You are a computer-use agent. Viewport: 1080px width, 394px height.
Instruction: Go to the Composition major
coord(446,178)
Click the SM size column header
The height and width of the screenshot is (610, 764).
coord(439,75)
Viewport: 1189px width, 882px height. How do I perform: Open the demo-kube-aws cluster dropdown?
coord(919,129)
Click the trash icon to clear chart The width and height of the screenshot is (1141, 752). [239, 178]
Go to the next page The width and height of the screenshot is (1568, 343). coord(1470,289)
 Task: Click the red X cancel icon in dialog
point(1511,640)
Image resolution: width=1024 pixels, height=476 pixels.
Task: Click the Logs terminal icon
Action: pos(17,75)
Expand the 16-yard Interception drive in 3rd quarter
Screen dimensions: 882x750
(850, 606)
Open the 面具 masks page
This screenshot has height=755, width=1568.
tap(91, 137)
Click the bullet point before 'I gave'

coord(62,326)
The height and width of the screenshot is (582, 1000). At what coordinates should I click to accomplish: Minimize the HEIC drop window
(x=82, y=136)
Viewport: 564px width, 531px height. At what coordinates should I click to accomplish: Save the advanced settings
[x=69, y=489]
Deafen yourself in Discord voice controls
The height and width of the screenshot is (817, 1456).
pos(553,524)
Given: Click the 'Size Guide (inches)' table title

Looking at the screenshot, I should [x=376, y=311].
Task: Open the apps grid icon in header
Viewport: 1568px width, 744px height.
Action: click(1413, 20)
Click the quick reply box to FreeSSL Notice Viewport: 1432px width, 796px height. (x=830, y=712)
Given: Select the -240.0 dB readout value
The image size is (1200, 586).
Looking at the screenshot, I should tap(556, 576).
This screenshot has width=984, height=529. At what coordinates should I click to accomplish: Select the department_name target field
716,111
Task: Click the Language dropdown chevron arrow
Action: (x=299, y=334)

**JOB**
Retype every line of the material above without changing anything.

**RESULT BELOW**
You are a computer-use agent. Viewport: 1080px width, 394px height.
Instruction: Go to the Composition major
coord(446,178)
Click the SM size column header
The height and width of the screenshot is (610, 764).
coord(439,75)
Viewport: 1189px width, 882px height. How do I perform: Open the demo-kube-aws cluster dropdown?
coord(919,129)
Click the trash icon to clear chart The width and height of the screenshot is (1141, 752). [239, 178]
Go to the next page The width and height of the screenshot is (1568, 343). coord(1470,289)
 Task: Click the red X cancel icon in dialog
point(1511,640)
Image resolution: width=1024 pixels, height=476 pixels.
Task: Click the Logs terminal icon
Action: pos(17,75)
Expand the 16-yard Interception drive in 3rd quarter
Screen dimensions: 882x750
(850, 606)
Open the 面具 masks page
This screenshot has height=755, width=1568.
tap(91, 137)
Click the bullet point before 'I gave'

coord(62,326)
The height and width of the screenshot is (582, 1000). At what coordinates should I click to accomplish: Minimize the HEIC drop window
(x=82, y=136)
Viewport: 564px width, 531px height. At what coordinates should I click to accomplish: Save the advanced settings
[x=69, y=489]
Deafen yourself in Discord voice controls
The height and width of the screenshot is (817, 1456).
pos(553,524)
Given: Click the 'Size Guide (inches)' table title

Looking at the screenshot, I should [x=376, y=311].
Task: Open the apps grid icon in header
Viewport: 1568px width, 744px height.
Action: click(1413, 20)
Click the quick reply box to FreeSSL Notice Viewport: 1432px width, 796px height. (x=830, y=712)
Given: Select the -240.0 dB readout value
The image size is (1200, 586).
Looking at the screenshot, I should tap(556, 576).
This screenshot has width=984, height=529. At what coordinates should I click to accomplish: Select the department_name target field
716,111
Task: Click the Language dropdown chevron arrow
Action: (x=299, y=334)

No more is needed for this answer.